• Page:
- - -
Newmarket is noted for its role in the Rebellions of 1837–1838, and was a centre of discontent against the manipulations of the governing Family Compact. Rebel leader William Lyon Mackenzie organized a series of meetings leading to the Rebellion; the first of which, on August 3, 1837, was delivered from the veranda of the North American Hotel in Newmarket. This speech contributed to the rebellion, as it was heard by about 600 farmers and others sympathetic to Mackenzie’s cause, who later that year armed themselves and marched down Yonge Street to take the capital. A number of leaders from this area were attainted for high treason, convicted and hanged.

By 1846, the population was about 600. Much of the settlement was built on the south side of the town, with farms surrounding it. There were six churches or chapels, a post office, five stores, three taverns, and tradesmen of various types. Industry included two grist-mills, two breweries, a distillery, one tannery, a foundry, a carding machine, and a cloth factory.

In June 1853, the first train pulled into Newmarket on the Toronto, Simcoe & Lake Huron Union Railroad, the first railway in Upper Canada. It was later called the Northern Railway of Canada, and carried passengers, agricultural products and manufactured goods. The line eventually linked Toronto to Collingwood on Georgian Bay, a major shipbuilding centre. Today, this line is the "Newmarket Subdivision" of the Canadian National Railway system, running north out of Newmarket towards Bradford, and south towards Toronto.
- - -
• Data:
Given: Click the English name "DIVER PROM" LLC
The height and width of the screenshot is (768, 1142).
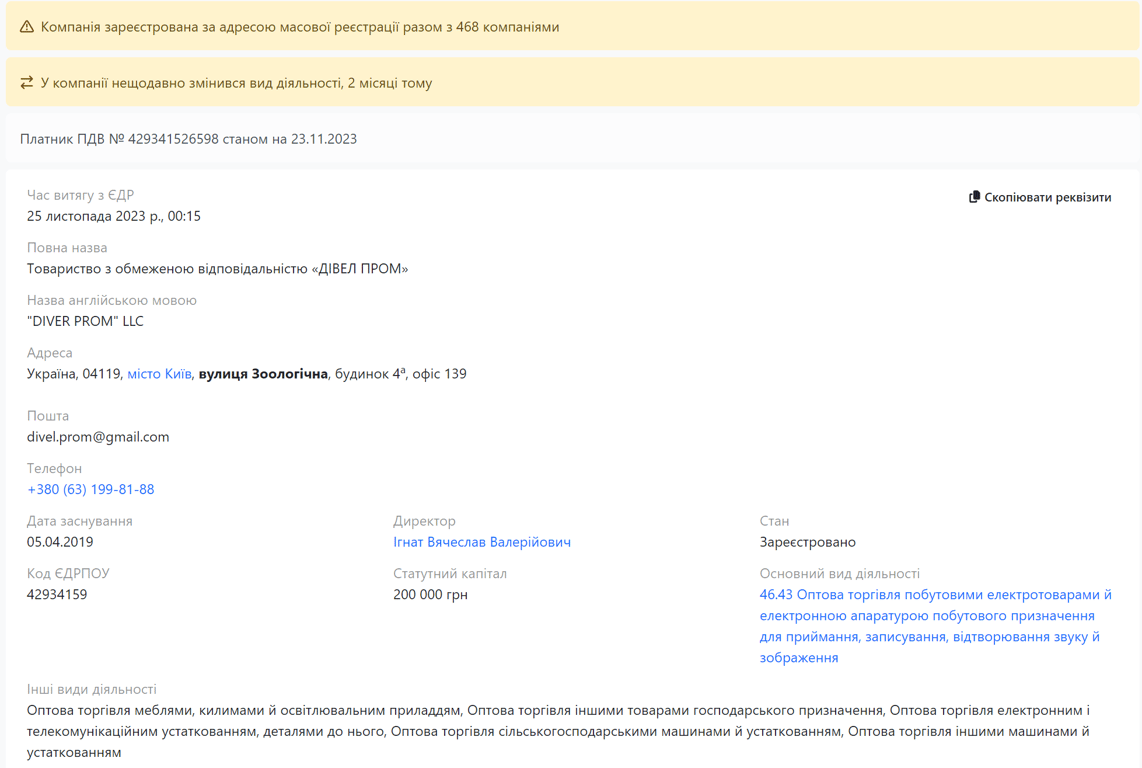Looking at the screenshot, I should [85, 321].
- - -
• Your tasks:
a – List every industry the Newmarket passage gives for the town in 1846.
b – Print the portion of the Newmarket passage starting at the words "By 1846, the" and ending after "a cloth factory.".
The data bears no relation to the Newmarket passage.

• Task-by-task solutions:
a –
- two grist-mills
- two breweries
- a distillery
- one tannery
- a foundry
- a carding machine
- a cloth factory

b –
By 1846, the population was about 600. Much of the settlement was built on the south side of the town, with farms surrounding it. There were six churches or chapels, a post office, five stores, three taverns, and tradesmen of various types. Industry included two grist-mills, two breweries, a distillery, one tannery, a foundry, a carding machine, and a cloth factory.